While we are trying to figure out how to teach them virtually, if they even have devices, and how to get those devices to work, we also need to monitor--virtually--the entire rest of their lives. While also taking care of our own.

If this is not a sign that schools have just taken on TOO MUCH of students' lives, I don't know what is. I do not mean to sound insensitive to students' needs; I love mine dearly and miss them. But it should not be our responsibility to see if Susan's mom is drunk all day, if Johnny's dad is beating his mother, or if Tommy is being left alone. VIRTUALLY. How can we even get children into private conversations to discover this?

This is not the schools' mess. This is OUR mess. Society's mess. We have children from every area of America who are not safe at home, with their families.

This is OUR America.
 
There is little doubt that this academic year will be a total write-off. The Public Schools will promote all of the students, of course, and classify them as being in the next grade next year, but all teaching will have to accommodate the students who DID NOTHING during this shut-down period. If they teach to the ones who diligently stayed up with their coursework, the others will fall hopelessly behind - and will never recover.

So classes will have to resume at the point basically where they were in January, losing at least a half a year of academic progress.
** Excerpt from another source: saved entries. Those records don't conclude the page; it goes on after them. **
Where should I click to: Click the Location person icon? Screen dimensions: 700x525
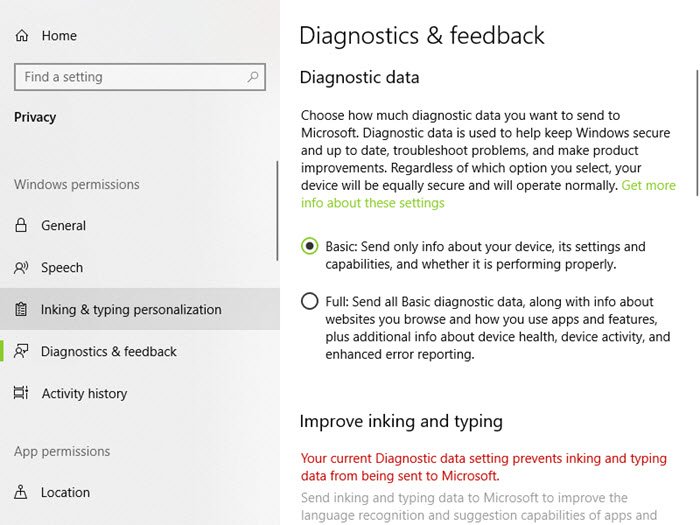[21, 492]
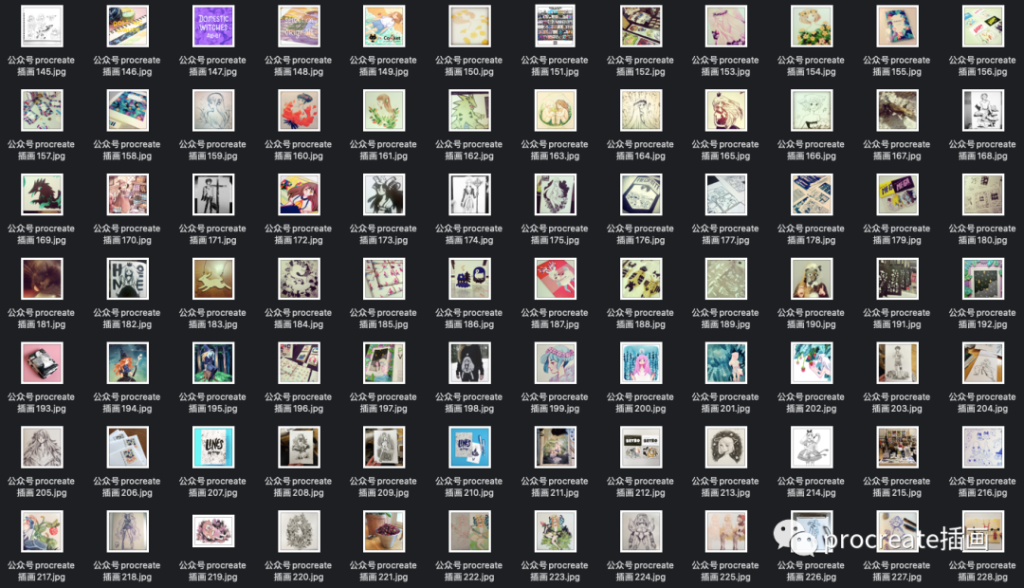
Task: Pick the thumbnail for 插画 186.jpg
Action: (469, 279)
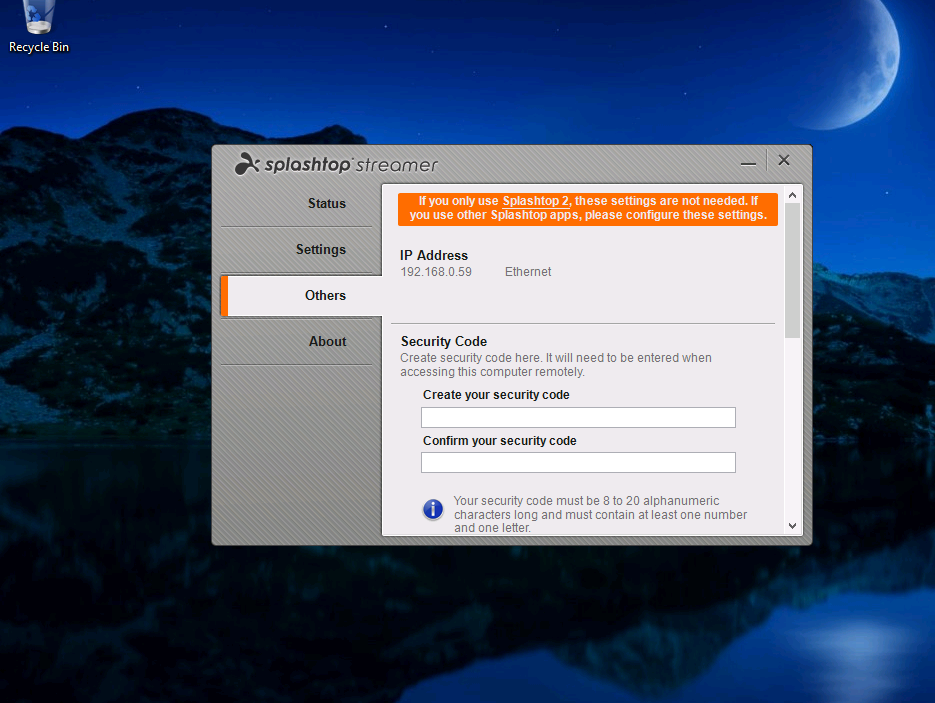Click the 192.168.0.59 IP address text
The image size is (935, 703).
pyautogui.click(x=436, y=272)
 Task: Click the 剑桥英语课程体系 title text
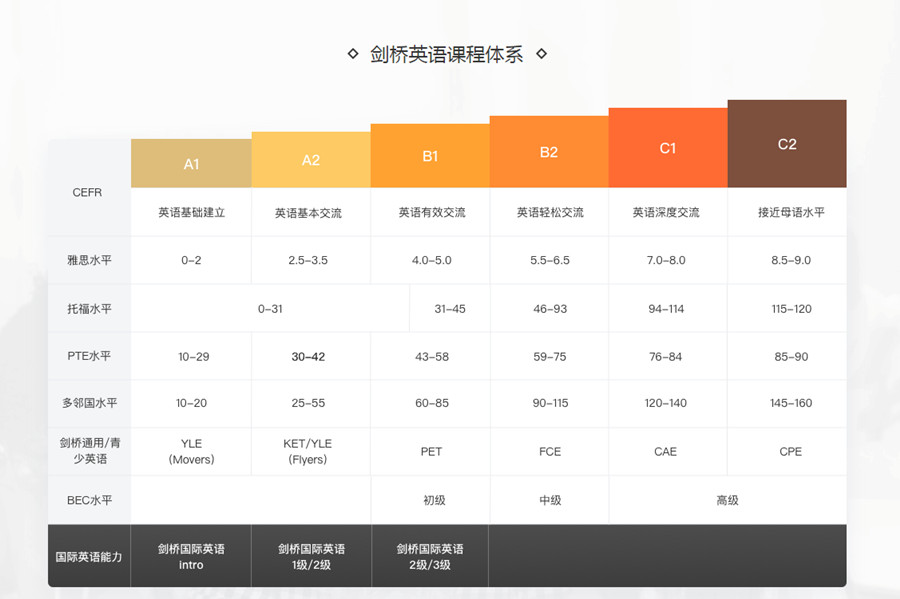[x=446, y=54]
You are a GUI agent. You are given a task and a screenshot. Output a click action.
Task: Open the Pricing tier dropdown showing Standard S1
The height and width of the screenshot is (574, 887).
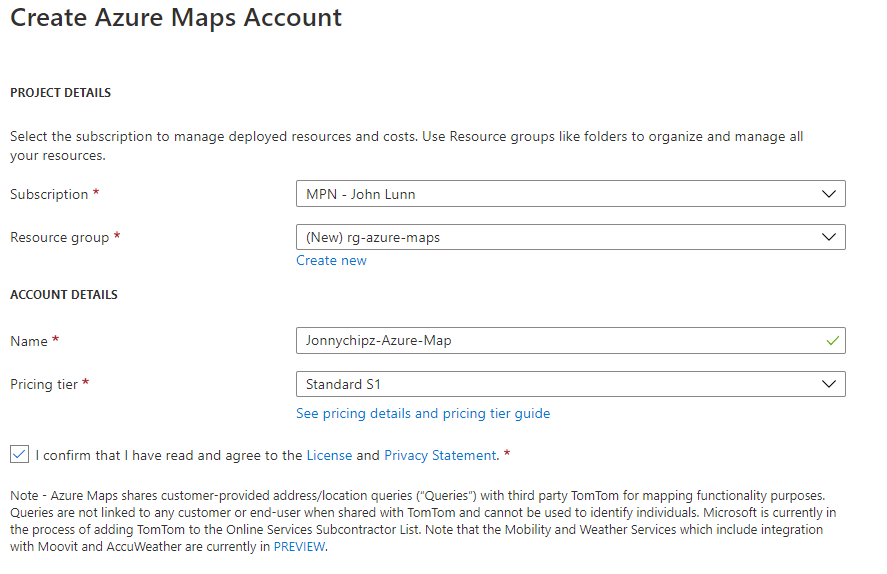tap(560, 384)
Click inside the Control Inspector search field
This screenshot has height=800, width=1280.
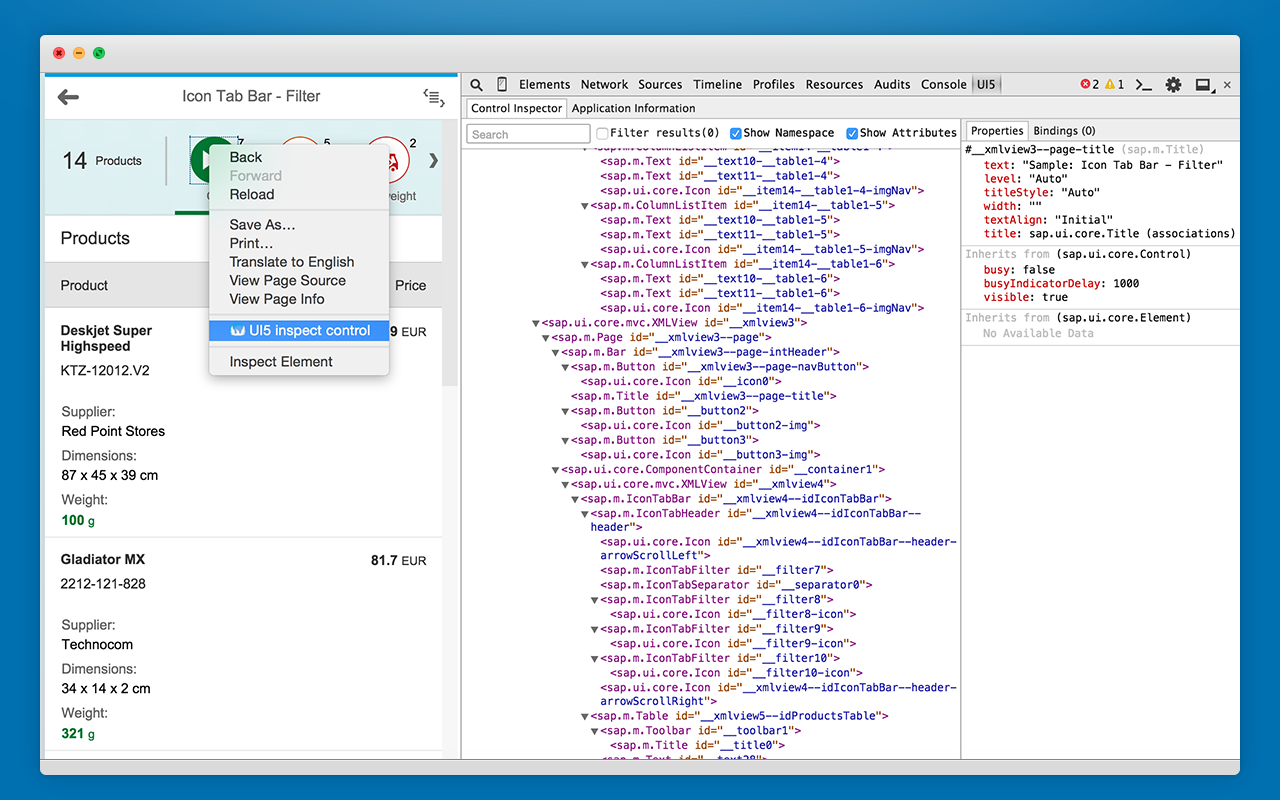pyautogui.click(x=527, y=133)
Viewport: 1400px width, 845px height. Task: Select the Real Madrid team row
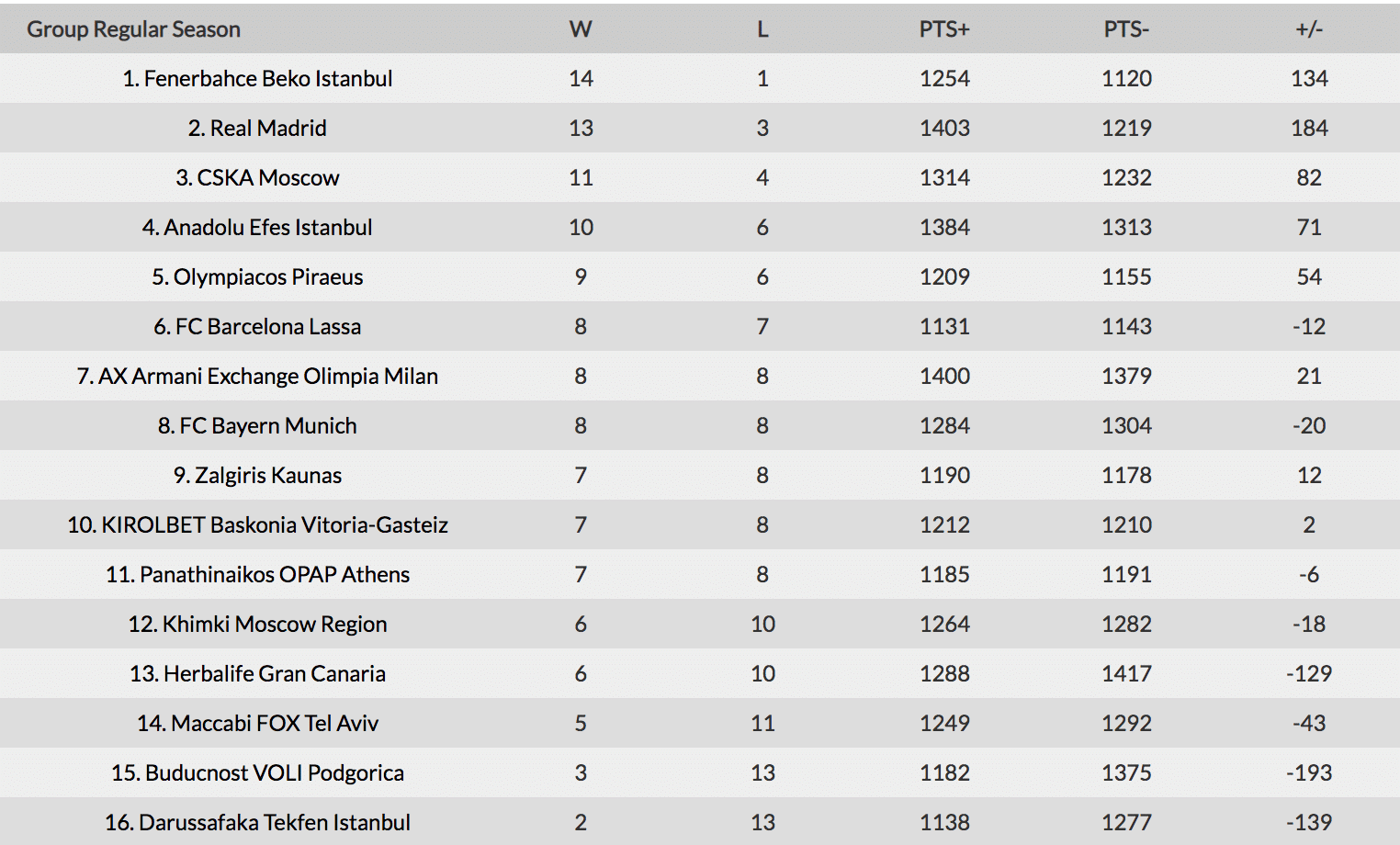(x=257, y=129)
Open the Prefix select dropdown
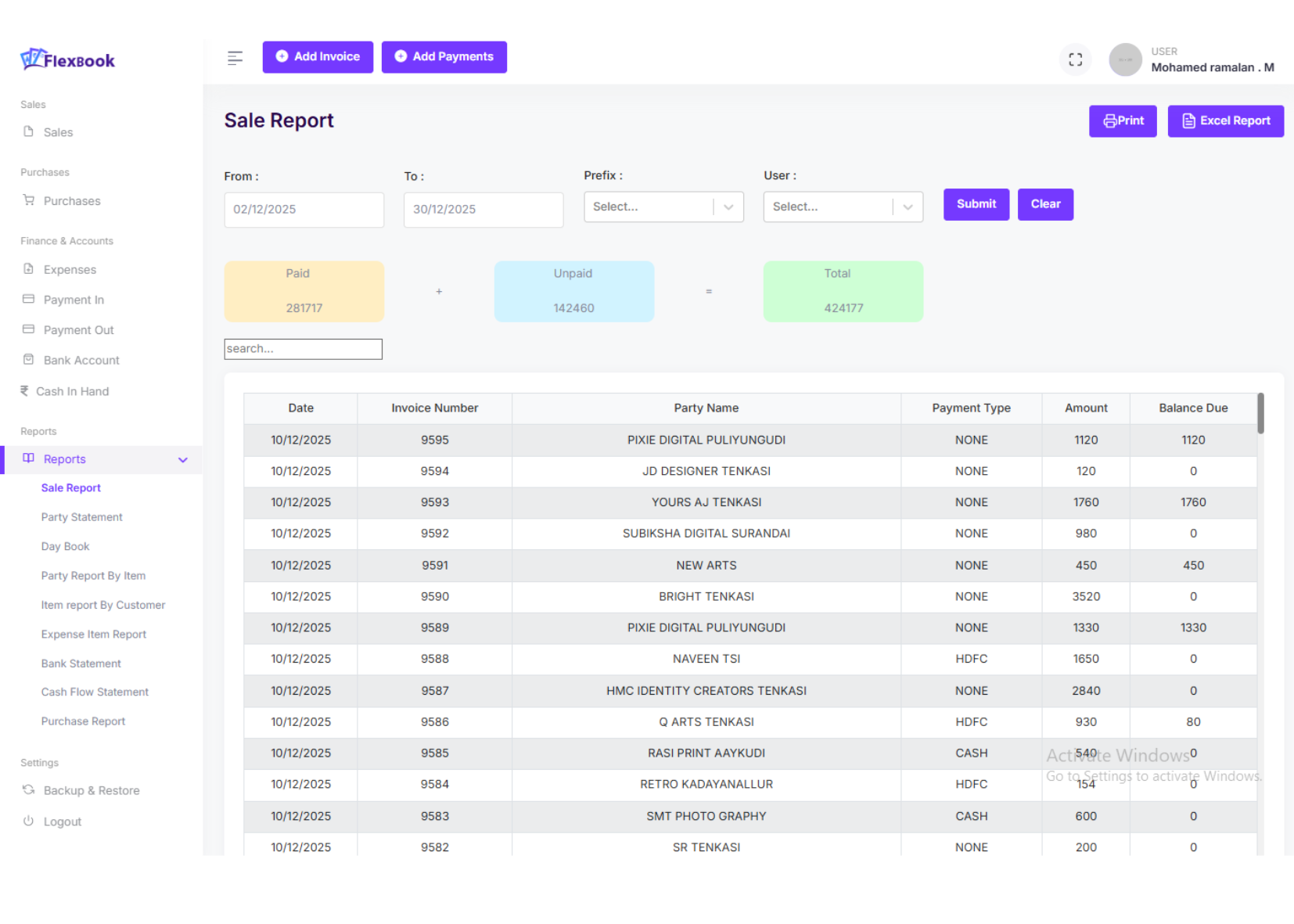 [x=663, y=207]
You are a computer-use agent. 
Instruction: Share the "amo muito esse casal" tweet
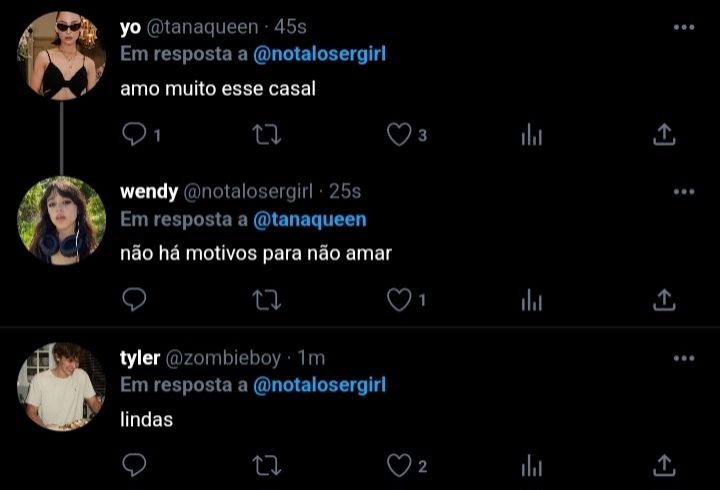coord(664,135)
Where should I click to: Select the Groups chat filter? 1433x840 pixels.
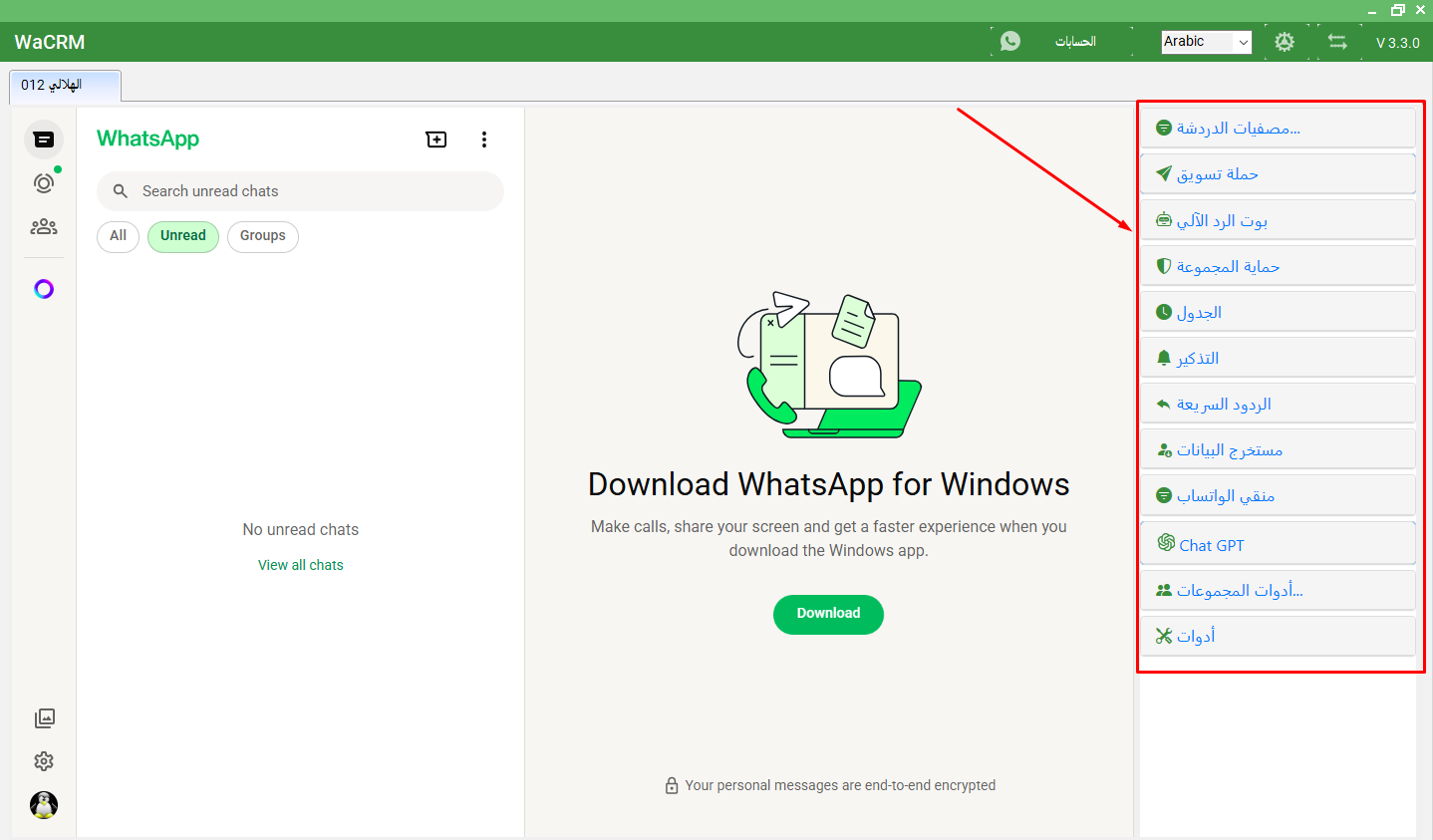tap(263, 236)
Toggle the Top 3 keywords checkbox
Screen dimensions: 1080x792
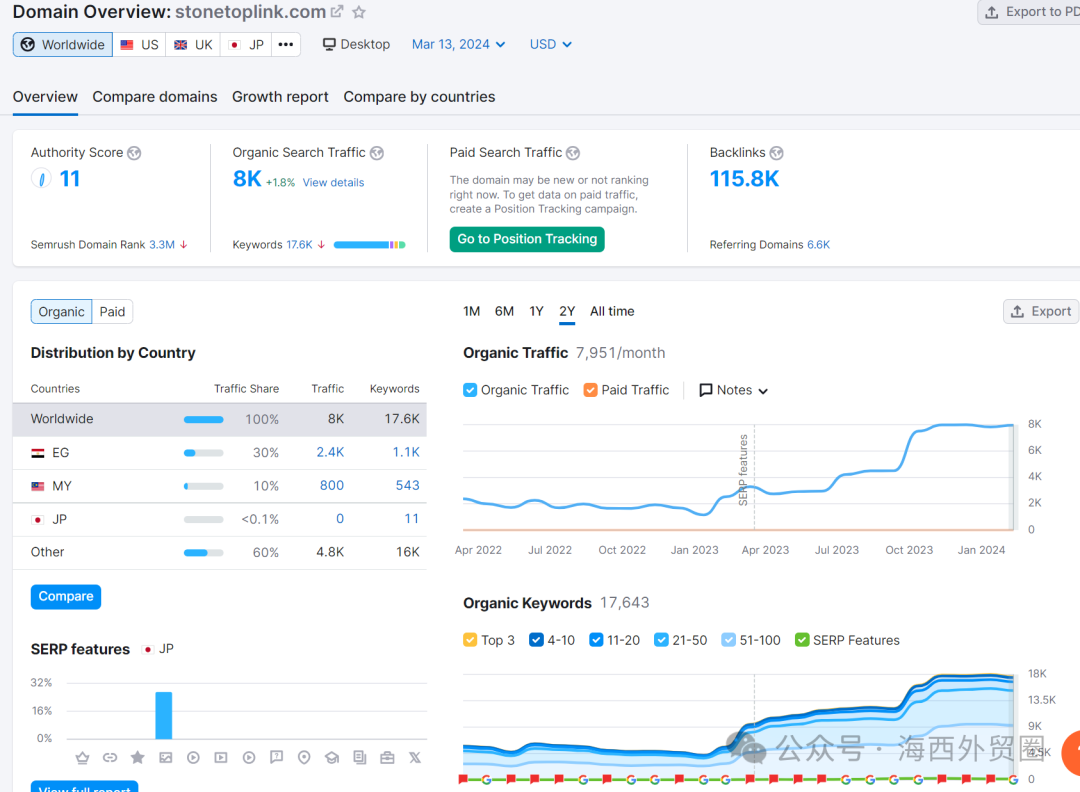point(470,640)
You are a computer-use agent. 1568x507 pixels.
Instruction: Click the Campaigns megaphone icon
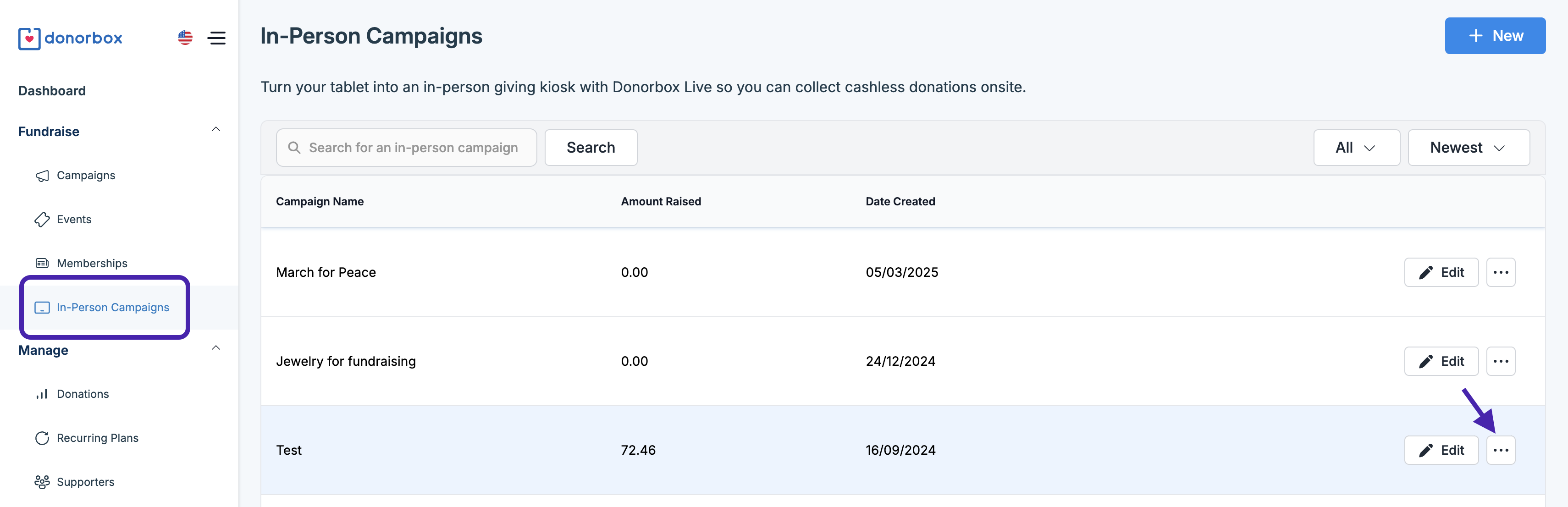tap(42, 176)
If only you could get a degree in mindless computer games and watching insufferable cartoon-videos.
 
There is little doubt that this academic year will be a total write-off. The Public Schools will promote all of the students, of course, and classify them as being in the next grade next year, but all teaching will have to accommodate the students who DID NOTHING during this shut-down period. If they teach to the ones who diligently stayed up with their coursework, the others will fall hopelessly behind - and will never recover.

So classes will have to resume at the point basically where they were in January, losing at least a half a year of academic progress.

If only you could get a degree in mindless computer games and watching insufferable cartoon-videos.

What did this have one iota to do with what I said?